* [REQUIREMENTS]: In the stretch from the line containing "This screenshot has height=868, width=1394." through the line containing "tap(687, 665)", swap "screenshot" for "image" and write those lines out again with nothing else changed. Leave the pictures out of your answer.

* [SUPPLIED MATERIAL]:
......

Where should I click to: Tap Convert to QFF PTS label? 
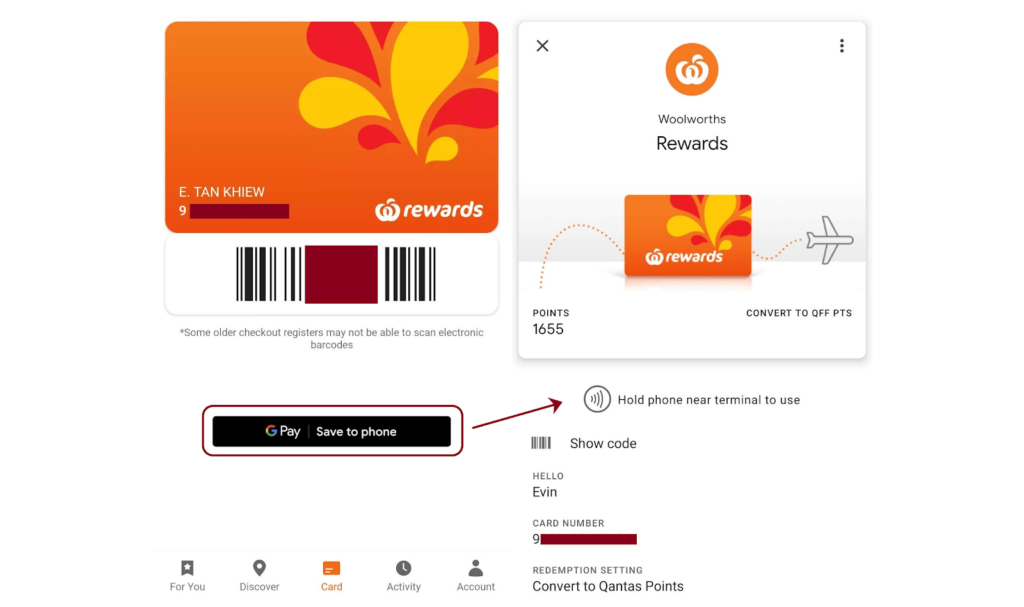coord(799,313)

......

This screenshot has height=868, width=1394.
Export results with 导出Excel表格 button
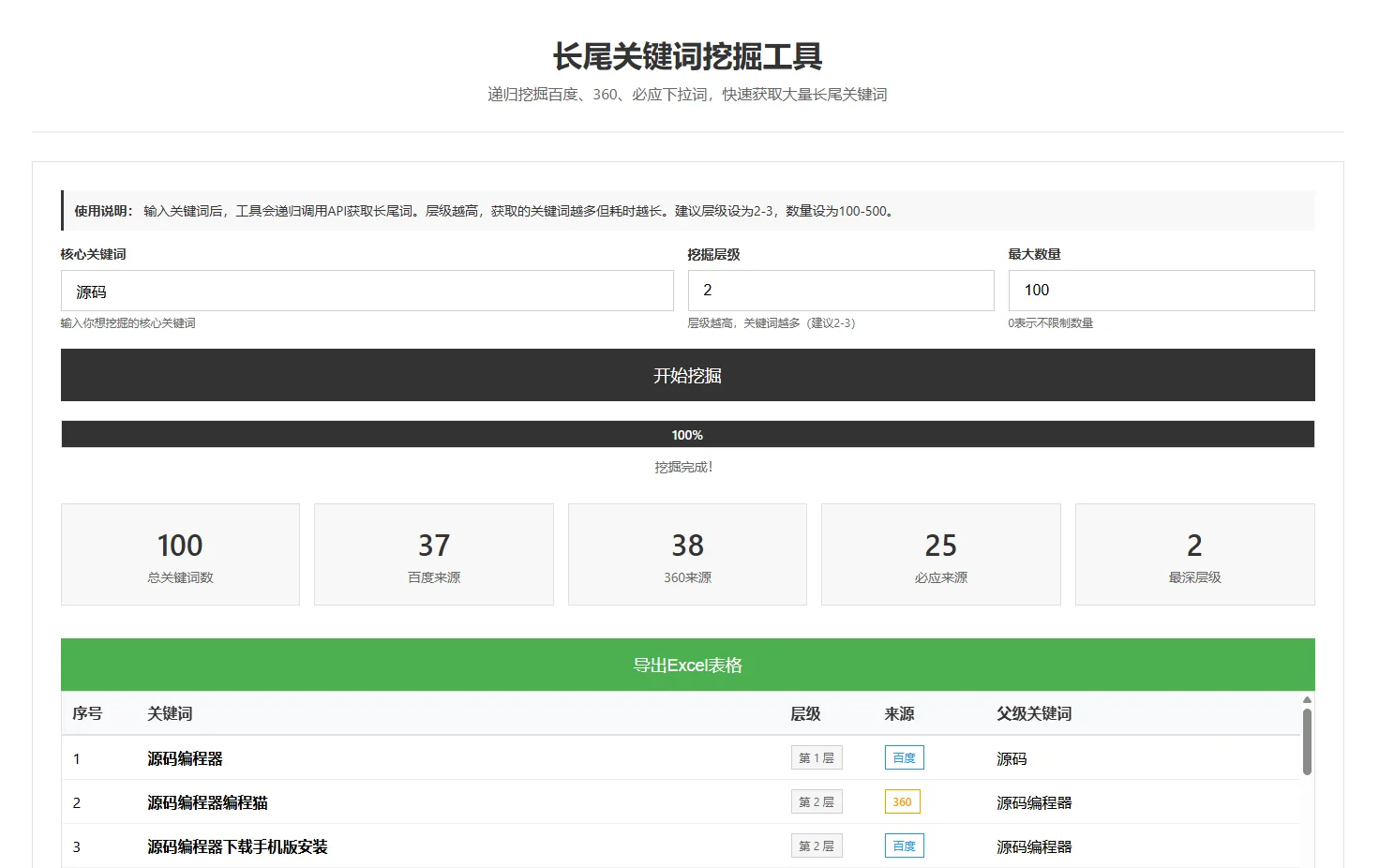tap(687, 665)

......

* [SOLUTION FOR THIS EXERCISE]:
This image has height=868, width=1394.
Export results with 导出Excel表格 button
tap(687, 665)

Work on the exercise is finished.